Ana Erthal, professora e pesquisadora PosDoc na ECA-USP, revela como a inteligência artificial vai remodelar o digital e influenciar a autenticidade


28 de fevereiro de 2025 - 12h35

A inteligência artificial (IA) generalista e multimodal está prestes a transformar radicalmente a forma como interagimos com conteúdo digital e plataformas de comunicação. Com a promessa de eliminar barreiras de idioma e gerar experiências hiper personalizadas em tempo real, a IA redefine a velocidade e o alcance da comunicação. Contudo, à medida que a automação avança, surgem questionamentos sobre a autenticidade, criatividade e os desafios éticos dessa personalização extrema. Como distinguir o humano do artificial, em um cenário onde a linha entre ambos se torna cada vez mais tênue?
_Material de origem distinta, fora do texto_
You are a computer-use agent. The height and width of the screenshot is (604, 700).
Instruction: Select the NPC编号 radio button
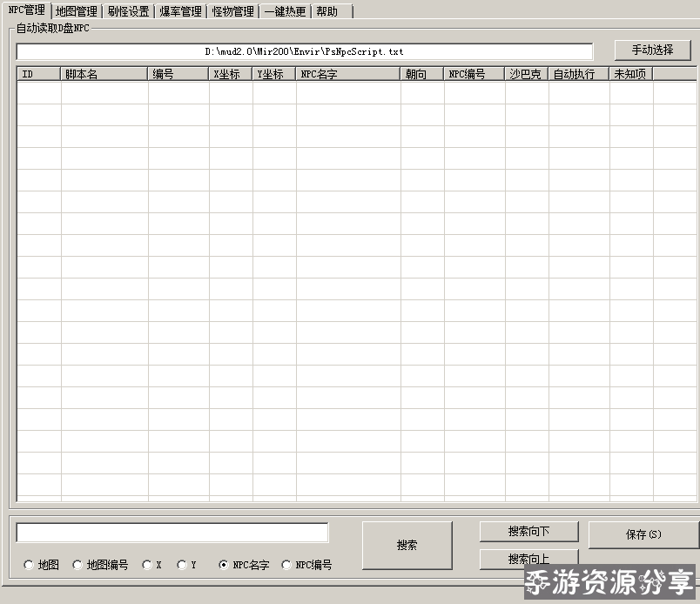(286, 565)
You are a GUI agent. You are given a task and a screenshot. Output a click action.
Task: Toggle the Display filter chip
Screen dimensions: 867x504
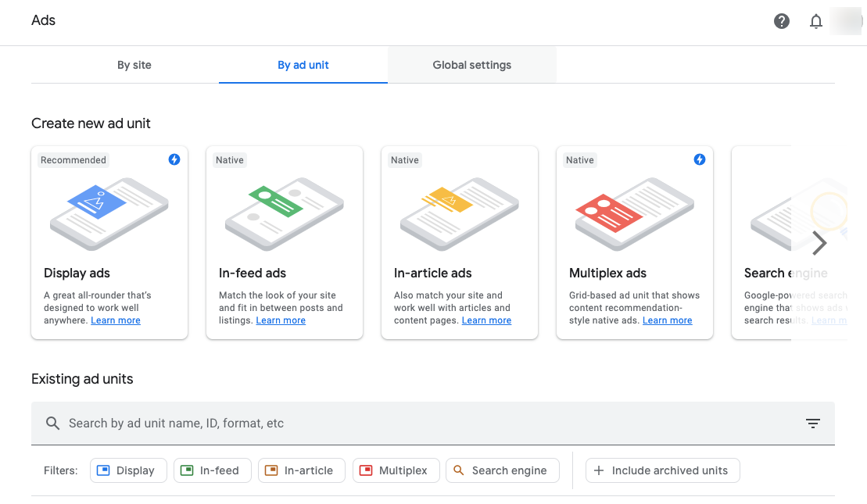point(127,470)
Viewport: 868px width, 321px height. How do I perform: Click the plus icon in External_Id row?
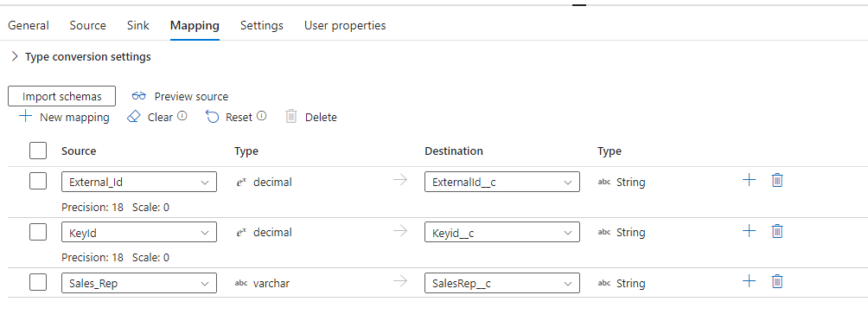tap(749, 180)
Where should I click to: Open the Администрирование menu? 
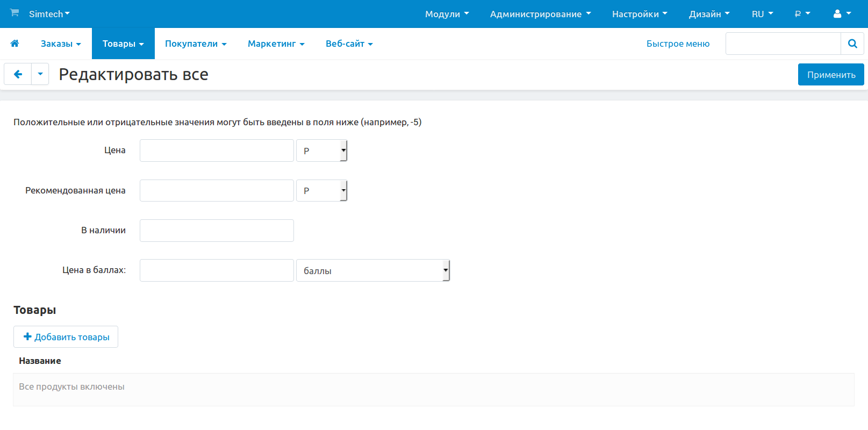[540, 14]
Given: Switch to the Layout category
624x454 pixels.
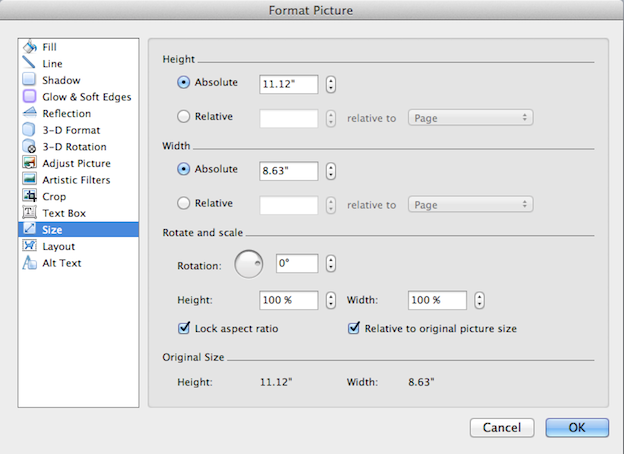Looking at the screenshot, I should point(58,246).
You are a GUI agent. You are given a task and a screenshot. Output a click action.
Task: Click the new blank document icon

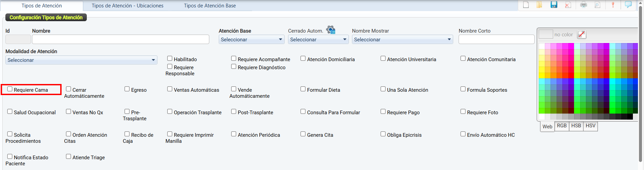point(526,5)
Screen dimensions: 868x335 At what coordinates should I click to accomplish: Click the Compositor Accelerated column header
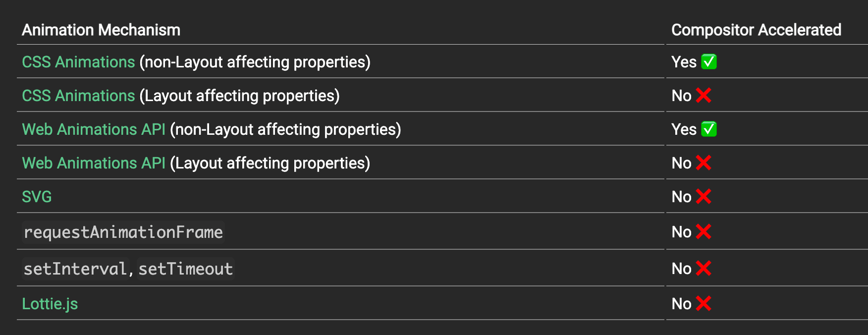pos(756,30)
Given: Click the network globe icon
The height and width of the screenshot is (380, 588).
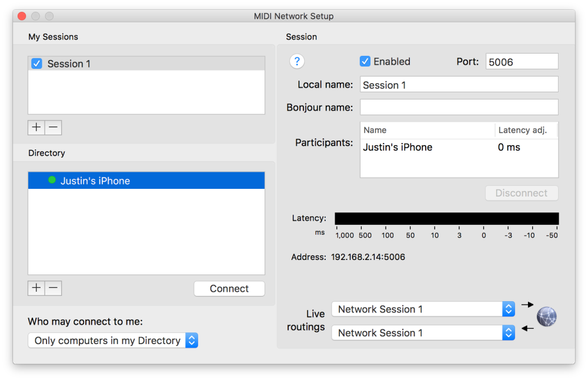Looking at the screenshot, I should pyautogui.click(x=546, y=316).
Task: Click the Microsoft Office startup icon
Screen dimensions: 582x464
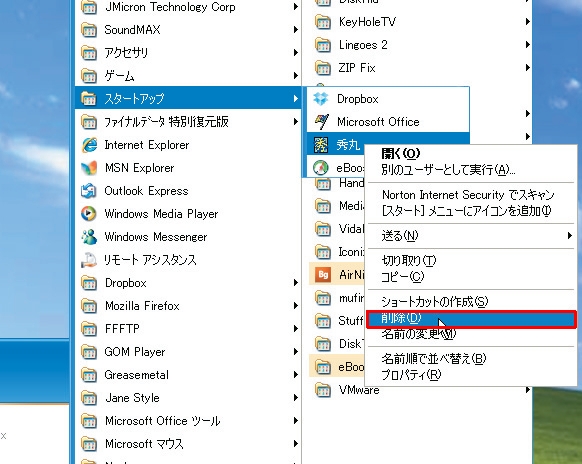Action: tap(321, 122)
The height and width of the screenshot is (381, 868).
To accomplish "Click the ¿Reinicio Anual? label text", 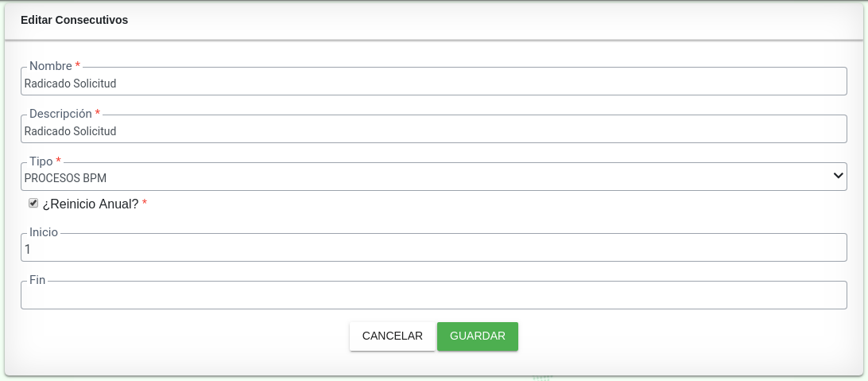I will tap(91, 204).
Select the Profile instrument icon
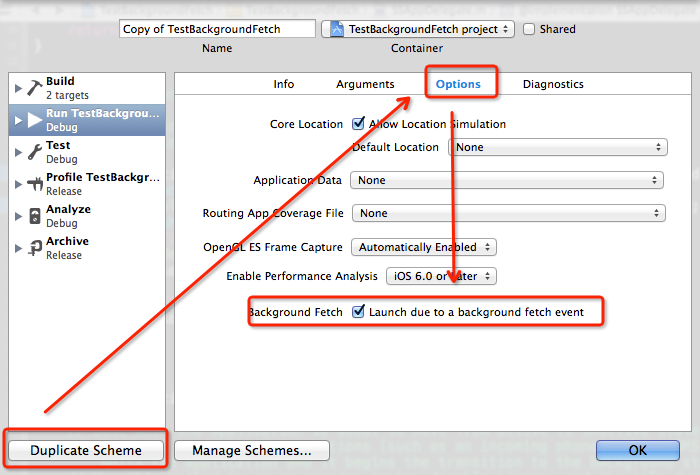This screenshot has height=475, width=700. pyautogui.click(x=35, y=184)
Para Ana Erthal, professora e pesquisadora PosDoc na ECA-USP, a evolução da IA terá um impacto profundo e subestimado na forma como consumimos comunicação. “A barreira do idioma será a primeira a ser eliminada pela IA multimodal, capaz de traduzir em tempo real a partir de geolocalização. Vamos consumir comunicação de modo rápido e poderemos ampliar o entendimento dos temas em plataformas que ofereçam análises aprofundadas e com especialistas nos temas”, ressalta.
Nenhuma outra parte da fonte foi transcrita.